Given information »
=-=-=

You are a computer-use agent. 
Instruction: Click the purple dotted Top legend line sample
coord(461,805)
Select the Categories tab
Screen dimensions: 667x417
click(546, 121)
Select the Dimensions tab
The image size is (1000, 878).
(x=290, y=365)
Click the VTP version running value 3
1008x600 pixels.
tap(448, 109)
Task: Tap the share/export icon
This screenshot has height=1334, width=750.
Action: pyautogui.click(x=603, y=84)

=-=-=

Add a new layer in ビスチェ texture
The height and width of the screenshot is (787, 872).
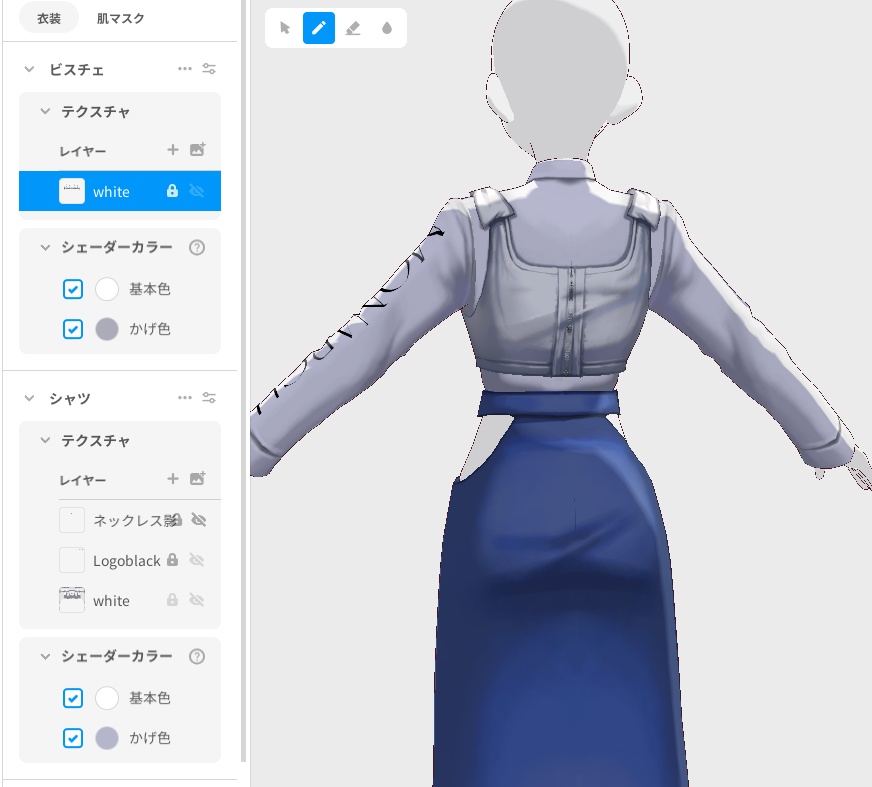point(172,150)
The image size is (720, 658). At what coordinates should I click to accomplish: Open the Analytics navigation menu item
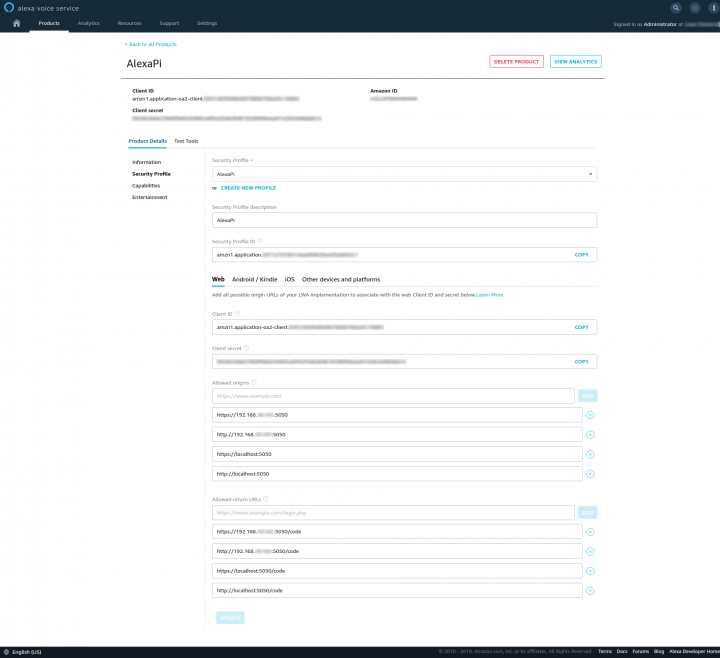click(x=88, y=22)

=-=-=

Requirement » Substitute "Settings" for "Analytics" in the stretch from the line containing "The image size is (720, 658)." through the line containing "click(x=88, y=22)", and give back only those lines with everything else unchanged. Leave the pictures out.

Written answer »
The image size is (720, 658). At what coordinates should I click to accomplish: Open the Settings navigation menu item
click(x=88, y=22)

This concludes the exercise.